### Excerpt

◇ ◇ ◇

The most 3-D experience that I have had with the moon, on the cheap, is when its not in it's full phase. With a cheap telescope, when you observe the edge of the partial-phase moon's crescent, you see the "terminator." It suddenly feels so different, finally you see the moon's bumpy spherical nature. It's like you are flying just above it.
> The terminator is where you'll see the most pronounced shadows cast by the lunar features like craters, mountains, and valleys. This is because the Sun is at a low angle relative to the lunar surface, emphasizing the topography and allowing you to see craters and other features in sharp relief
> - ...KSP did a really good job mimicking the real thing
The pic with the shadow of the lander is really close to what you get out of KSP when you first land on Mun or Minmus. Really really cool. Congrats to everyone who made this happen!
Much smaller, no atmosphere. You can get a lot closer to it in orbit. Until Apollo 14, the LM would enter a 50,000 ft periapsis on the way to landing. Dunno the exact phasing of this lander, but that video could be from a similar height (or lower, if you have good navigation.)

◇ ◇ ◇

### Source data
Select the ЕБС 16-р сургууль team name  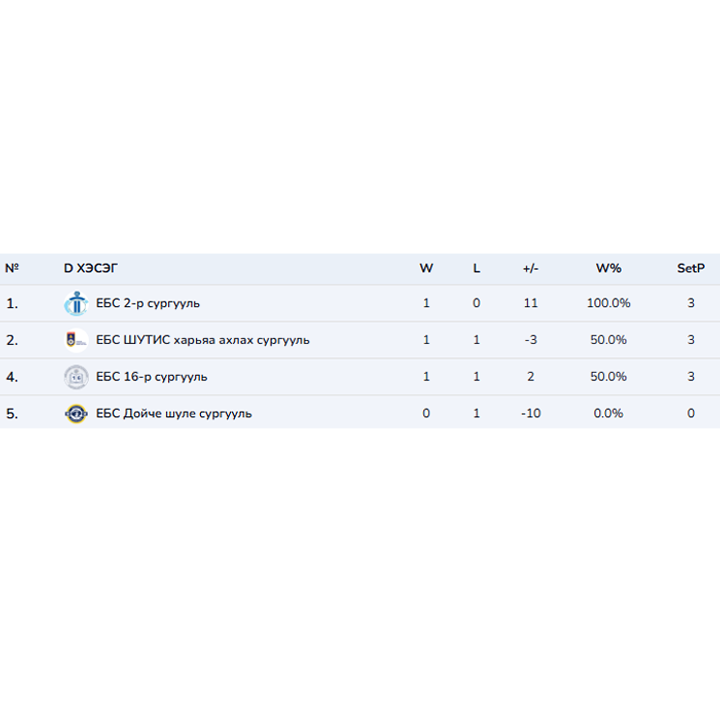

◇ ◇ ◇

### Work instructions
a – Translate this sentence from the excerpt about the moon into Spanish: "Until Apollo 14, the LM would enter a 50,000 ft periapsis on the way to landing."
b – In the excerpt about the moon, write out word for word the part from "The most 3-D" to "just above it.".

### Solutions below
a – Hasta el Apolo 14, el LM entraba en un periapsis de 50.000 pies de camino al alunizaje.

b –
The most 3-D experience that I have had with the moon, on the cheap, is when its not in it's full phase. With a cheap telescope, when you observe the edge of the partial-phase moon's crescent, you see the "terminator." It suddenly feels so different, finally you see the moon's bumpy spherical nature. It's like you are flying just above it.